Mi alzo rincoglionito e stanco. I 55km di ieri me li sento tutti sulla schiena. Devo stringere i denti. Manca ormai poco alla fine del viaggio. Piego la tenda completamente zuppa dell’umidità della notte e prendo il largo dopo la solita lotta con i frangenti a riva e lo skeg rotto. Quando passo vicino all’ingresso dell’Etang d’Urbino,
mi vengono incontro stormi d’uccelli acquatici in formazione a V. La prima emozione del giorno. Supero anche l’ingresso dell’Etang de Sale
e nel frattempo si alza un bel vento da sud che mi spinge con forza. Attraverso chilometri di spiaggia ininterrotta dove vedo solo uomini nudi. Mi tengo prudentemente distante dalla riva ma non basta. Mi raggiungono col windsurf
o direttamente a nuoto.
Rido da solo.
La giornata è caldissima e sono costretto a fare un paio di soste per rinfrescarmi e bere. Le soste con il mare mosso e il litorale sabbioso mettono in crisi il sistema artigianale di fuoriuscita dello skeg. Devo chiedere aiuto a qualcuno per farlo fuoriuscire dopo essere entrato nel kayak. All’ultima ripartenza il tipo lo tira così forte da staccarlo dalla sede e lasciarlo appeso al filo di nylon. Devo tenermelo così fino alla prossima sosta. Il vento monta ancora e diventa pericoloso. Attraverso chilometri e chilometri di costa.
All’ingresso del Port de Taverna lo scirocco forza 5 delle previsioni è realtà. Quasi non riesco a girare il kayak per entrarci dento. L’unico posto dove posso atterrare è una spiaggia melmosa e maleodorante all’interno del porto.

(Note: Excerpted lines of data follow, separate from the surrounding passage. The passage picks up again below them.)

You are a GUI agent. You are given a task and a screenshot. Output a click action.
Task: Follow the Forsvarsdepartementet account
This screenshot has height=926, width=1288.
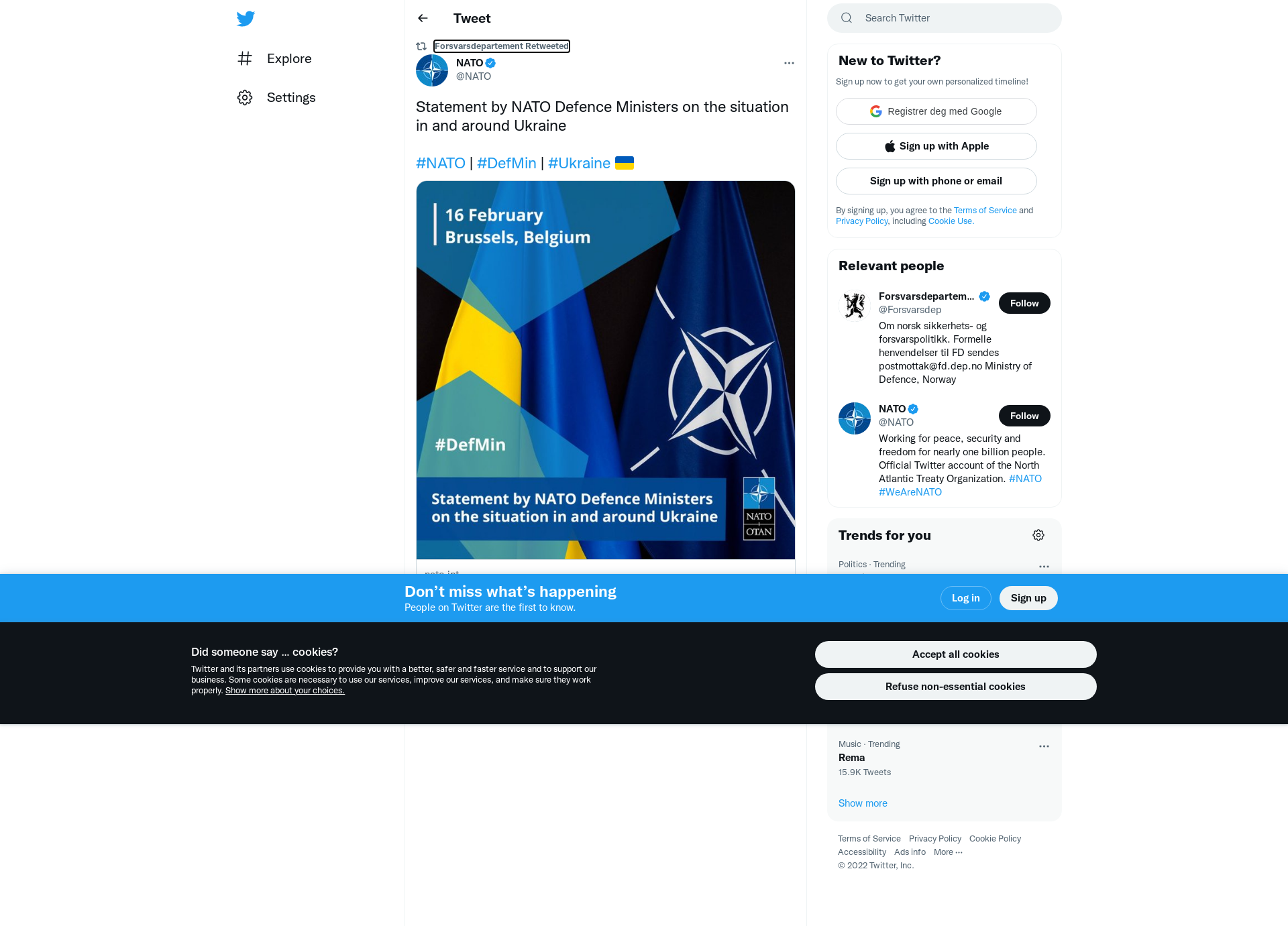coord(1024,303)
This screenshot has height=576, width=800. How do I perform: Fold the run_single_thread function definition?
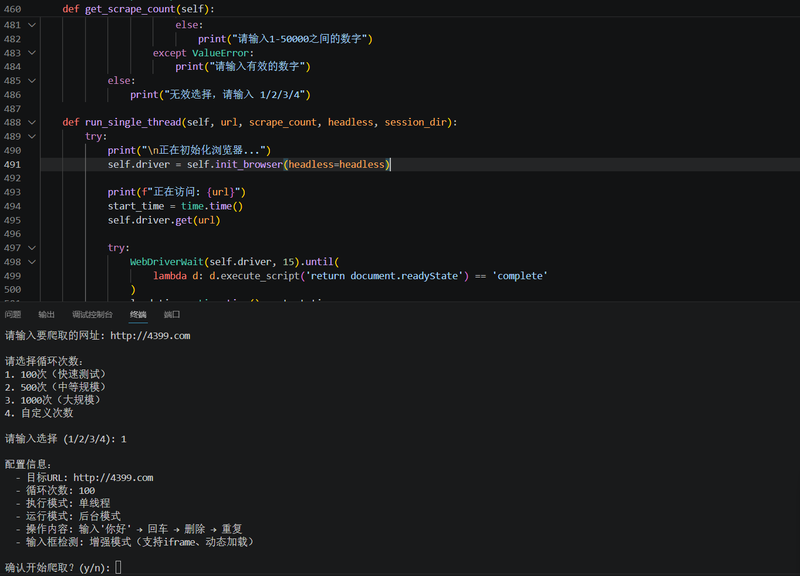click(x=32, y=122)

Una specie di discarica a cielo aperto con rifiuti di ogni tipo. Sono costretto a mangiare turandomi il naso. Dopo un’oretta sono talmente nauseato che prometto a me stesso di ripartire al più presto. Le raffiche si intensificano
e spazzano qualunque cosa gli si pari d’avanti. Mi arrampico sui grossi massi del braccio per scrutare il mare. Lo spettacolo è da brivido!

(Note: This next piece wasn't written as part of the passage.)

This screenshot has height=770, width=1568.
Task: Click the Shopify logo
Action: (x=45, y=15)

Tira così tanto vento che inizio a tremare dal freddo nonostante la maglia di lycra e il giubbino. Ricorro alla doppia felpa per scaldarmi. Sono bloccato sulla più brutta spiaggia su cui abbia mai messo piede e inizio a disperare di poter ripartire in giornata. L’idea di passarci addirittura la notte diventa il mio incubo. I miei progetti di arrivare domani in mattinata a Bastia stanno fallendo miseramente. Vedo tutto nero. Ma non mi voglio arrendere al destino e decido di scrutare attentamente il mare alla ricerca del minimo accenno di scaduta del vento. Passano le ore ma le raffiche sono sempre impetuose e inizio piano piano a rassegnarmi all’idea di passare la notte in porto. Verso le 19 la svolta; cala leggermente l’intensità delle raffiche. Con il cuore a mille prendo l’ardita decisione di ripartire. Mi assicuro della fuoriuscita dello skeg e percorro i 50m fino all’uscita dal porto neanche fossero gli ultimi metri prima di una cascata. Quando esco vengo investito da un vento che ricorda quello generato da un treno in corsa. La punta del kayak si gira da sola e la mia schiena diventa una vela. Dopo pochi metri il gps segna l’incredibile velocità di 6 nodi! La poppa del kayak viene ripetutamente alzata da onde enormi che schiumano proprio sotto di me. Ogni volta che succede parto in surfata e uso la pagaia esclusivamente per stabilizzare il kayak. Se mi capovolgo è la fine. Non lo voglio nemmeno immaginare. La terra sfila alla mia sinistra a velocità pazzesca. Perdo la cognizione del tempo. La battaglia dura un’ora. Poi, esausto, decido di atterrare. Ho percorso più di 10km nella più folle corsa in kayak che abbia mai fatto. Ho Bastia a 35 km. Se anticipo la sveglia, domani posso farcela ad arrivare in tempo per prendere il traghetto. Lotto con la tenda per una buona mezz’oretta fino a che non riesco a bloccarla sulla sabbia. Senza le canne di bambù come picchetti non ce l’avrei potuta fare. Metto la sveglia alle 5 e nonostante il frastuono della tenda sbattuta dal vento, piombo in un sonno profondissimo.